Carefree Fine Art & Wine Festival

Writer Sue Kern-Fleischer
Photographer Todd Luckritz

Jacinthe Dugal-Lacroix never knows where she will be sculpting next. About a year and a half ago, she and her husband Marc gave up their home to travel throughout North America full-time in their RV, which they affectionately call ‘the Vagabond Bus.’

“It’s quite an adventure,” Dugal-Lacroix said. “Our RV is 40 feet long and we have a 27-foot trailer hooked to the back. Bumper to bumper we are 70 feet long. I can sculpt smaller pieces inside of the RV, but most of my work is done outside at campsites and other stops.”

Dugal-Lacroix is the featured artist for Thunderbird Artists Carefree Fine Art & Wine Festival, which takes place Friday, Saturday and Sunday, November 3, 4 and 5 along Ho Hum and Easy Streets in downtown Carefree. Now in its 24th year, the show features 150 renowned, juried artists who will showcase and sell their original work from 10 a.m. to 5 p.m. each day.

Celebrating the Human Form’s
Energy and Movement
Dugal-Lacroix is best known for her evocative bronze sculptures which capture the energy and movement of the human form and express a tornado of emotions and a sensibility rarely seen. While she participated in the Arizona Fine Art EXPO last year—Thunderbird Artists’ 10-week fine art show in North Scottsdale—she will make her debut at the Carefree Fine Art & Wine Festival.

“We are thrilled to welcome Jacinthe to our Carefree show,” said Denise Colter, vice president of Thunderbird Artists. “Her work is magnificent and breathtaking. Not only are her sculptures correct in terms of composition; they capture mood and movement, which is not easy to do. Some sculptors excel at anatomy, but their pieces may look frozen. That’s not the case with Jacinthe’s work.”

Dugal-Lacroix grew up in Ottawa, Canada and started painting as a hobby. When her children grew older, she decided to attend the Ottawa School of Art in Ottawa, Ontario.

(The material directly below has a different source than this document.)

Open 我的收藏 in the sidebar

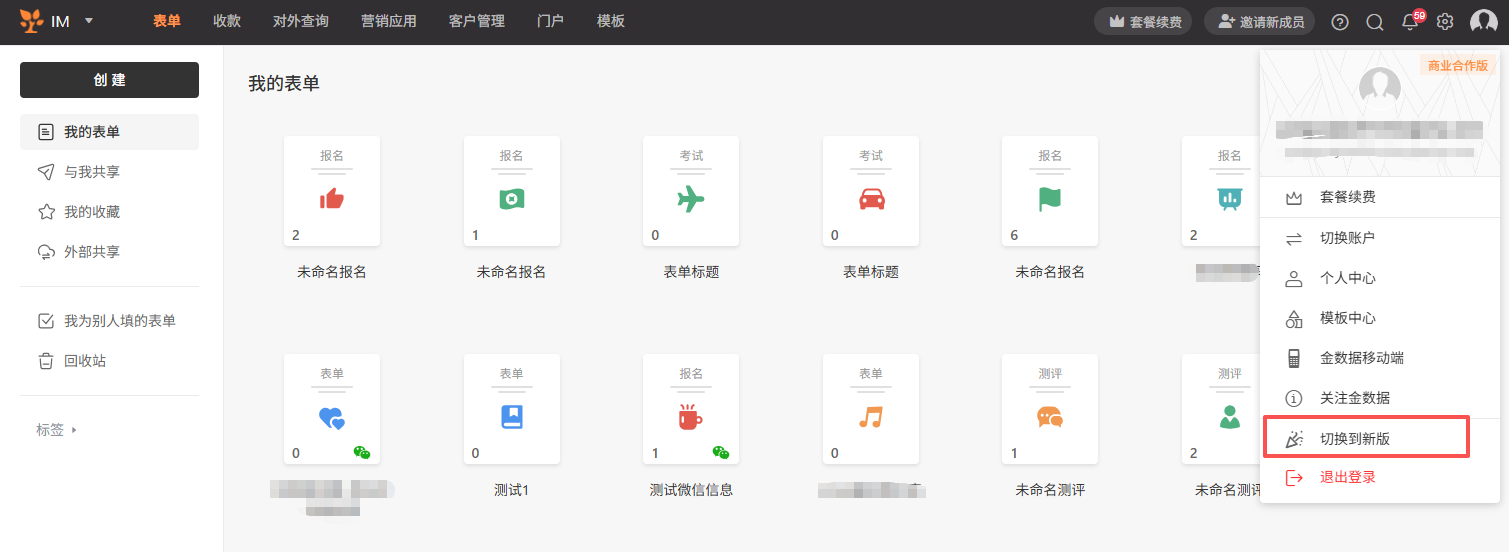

“When I first started classes, I tried to get out of taking a sculpting class, but I was told I needed to take it to graduate,” Dugal-Lacroix said. “I had no interest…I just wanted to paint. But, on the first day of the class, when I touched the clay, I realized what I was missing in my paintings, and I instantly fell in love with sculpting.”

After she earned her diploma, she apprenticed with sculptor Bruce Garner for a year. In 2006, she attended the Florence Academy of Art in Florence, Italy, for their summer figurative sculpture program. She also was fortunate enough to be accepted twice to a two-week workshop hosted by acclaimed contemporary figurative artist Richard MacDonald in his Monterey, California studio. Even though MacDonald required 10 years’ experience in order to apply, he accepted her after only two years of work.

“He explained that it was because I had movement in my sculptures, which he said is something that you either have or don’t. He wanted to guide me early in my career because of that movement,” she said.

Over the past two decades, Dugal-Lacroix’s work has evolved from classical to abstract.

“I’m old school in that I wanted to prove to myself that I could master the muscle and bone structures of the human body to the point where I could do it with my eyes closed,” she said of her traditional pieces. “Then, about two years ago, I started to experiment with a more expressive and raw way of sculpting to see where it took me. My new work features rough textures, gaps and imperfections to indicate emotions, and I’ve eliminated facial features so viewers can interact more freely in their interpretation.”

While her pieces range from life-size to tabletop, Dugal-Lacroix plans to exhibit a new “Dancer” series of smaller sculptures and paintings at the Carefree festival. The sculptures will range in size from 12 to 28 inches and will be priced moderately starting at $1,900. Patrons may choose to commission larger sculptures from the same series. The paintings will also depict dancers to compliment the sculptures.

Live Music and Wine Tastings
One of the highlights of the November Carefree festival will be the live music of violinist Teresa Joy all three days of the festival. Joy is the daughter of acclaimed classical guitarist Esteban.

The festival also combines fine art with an extensive collection of domestic and imported wines for tasting. For $10, patrons will receive an engraved souvenir wine glass with six tasting tickets, allowing them to walk the streets of downtown Carefree sipping samples, enjoying superb art and listening to live musical entertainment. Additional tasting tickets may be purchased for $1.